Rows of pointing data
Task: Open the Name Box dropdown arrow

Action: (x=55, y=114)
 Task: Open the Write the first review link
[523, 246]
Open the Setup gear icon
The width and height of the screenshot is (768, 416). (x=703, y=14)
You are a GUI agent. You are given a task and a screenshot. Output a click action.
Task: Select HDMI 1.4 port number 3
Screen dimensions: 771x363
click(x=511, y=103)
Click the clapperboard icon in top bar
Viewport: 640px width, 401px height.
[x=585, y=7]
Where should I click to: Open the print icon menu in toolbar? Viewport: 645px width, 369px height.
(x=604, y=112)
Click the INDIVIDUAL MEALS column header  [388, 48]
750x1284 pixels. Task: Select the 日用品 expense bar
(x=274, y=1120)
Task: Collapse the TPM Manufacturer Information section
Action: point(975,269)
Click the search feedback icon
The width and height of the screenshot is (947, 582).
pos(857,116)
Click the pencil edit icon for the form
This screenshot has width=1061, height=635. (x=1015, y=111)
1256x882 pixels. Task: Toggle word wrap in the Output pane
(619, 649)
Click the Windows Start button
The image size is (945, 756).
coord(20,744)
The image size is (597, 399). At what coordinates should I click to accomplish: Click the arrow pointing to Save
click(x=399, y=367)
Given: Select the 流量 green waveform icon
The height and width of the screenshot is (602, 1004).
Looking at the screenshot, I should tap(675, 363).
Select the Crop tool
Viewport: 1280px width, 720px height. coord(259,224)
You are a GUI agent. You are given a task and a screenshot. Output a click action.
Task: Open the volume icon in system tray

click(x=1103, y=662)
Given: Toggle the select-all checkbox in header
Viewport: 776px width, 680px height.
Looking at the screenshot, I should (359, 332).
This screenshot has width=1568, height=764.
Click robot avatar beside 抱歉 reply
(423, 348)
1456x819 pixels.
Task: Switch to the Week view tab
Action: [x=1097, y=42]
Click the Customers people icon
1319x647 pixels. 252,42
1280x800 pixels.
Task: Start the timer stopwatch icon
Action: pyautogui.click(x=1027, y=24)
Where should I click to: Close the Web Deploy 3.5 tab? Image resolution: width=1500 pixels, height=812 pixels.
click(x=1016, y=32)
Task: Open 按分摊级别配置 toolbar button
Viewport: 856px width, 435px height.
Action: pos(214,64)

-- Problem description --
Edit the items above, changing each "Open" to "Launch" and leaving everything else unchanged.

-- Task answer --
Task: Launch the Name Box dropdown arrow

Action: (x=55, y=114)
 Task: Launch the Write the first review link
[523, 246]
Launch the Setup gear icon
The width and height of the screenshot is (768, 416). (x=703, y=14)
You are a GUI agent. You are given a task and a screenshot. Output a click action.
Task: Select HDMI 1.4 port number 3
Screen dimensions: 771x363
click(x=511, y=103)
Click the clapperboard icon in top bar
Viewport: 640px width, 401px height.
[x=585, y=7]
Where should I click to: Launch the print icon menu in toolbar? Viewport: 645px width, 369px height.
(x=604, y=112)
Click the INDIVIDUAL MEALS column header  [388, 48]
750x1284 pixels. Task: Select the 日用品 expense bar
(x=274, y=1120)
Task: Collapse the TPM Manufacturer Information section
Action: point(975,269)
Click the search feedback icon
The width and height of the screenshot is (947, 582).
pos(857,116)
Click the pencil edit icon for the form
This screenshot has width=1061, height=635. (x=1015, y=111)
1256x882 pixels. Task: Toggle word wrap in the Output pane
(619, 649)
Click the Windows Start button
The image size is (945, 756).
coord(20,744)
The image size is (597, 399). At what coordinates should I click to accomplish: Click the arrow pointing to Save
click(x=399, y=367)
Given: Select the 流量 green waveform icon
The height and width of the screenshot is (602, 1004).
Looking at the screenshot, I should tap(675, 363).
Select the Crop tool
Viewport: 1280px width, 720px height. coord(259,224)
You are a GUI agent. You are given a task and a screenshot. Output a click action.
Task: Launch the volume icon in system tray

click(x=1103, y=662)
Given: Toggle the select-all checkbox in header
Viewport: 776px width, 680px height.
Looking at the screenshot, I should (359, 332).
This screenshot has width=1568, height=764.
Click robot avatar beside 抱歉 reply
(423, 348)
1456x819 pixels.
Task: Switch to the Week view tab
Action: [x=1097, y=42]
Click the Customers people icon
1319x647 pixels. 252,42
1280x800 pixels.
Task: Start the timer stopwatch icon
Action: pyautogui.click(x=1027, y=24)
Where should I click to: Close the Web Deploy 3.5 tab? Image resolution: width=1500 pixels, height=812 pixels.
click(x=1016, y=32)
Task: Launch 按分摊级别配置 toolbar button
Viewport: 856px width, 435px height.
Action: pos(214,64)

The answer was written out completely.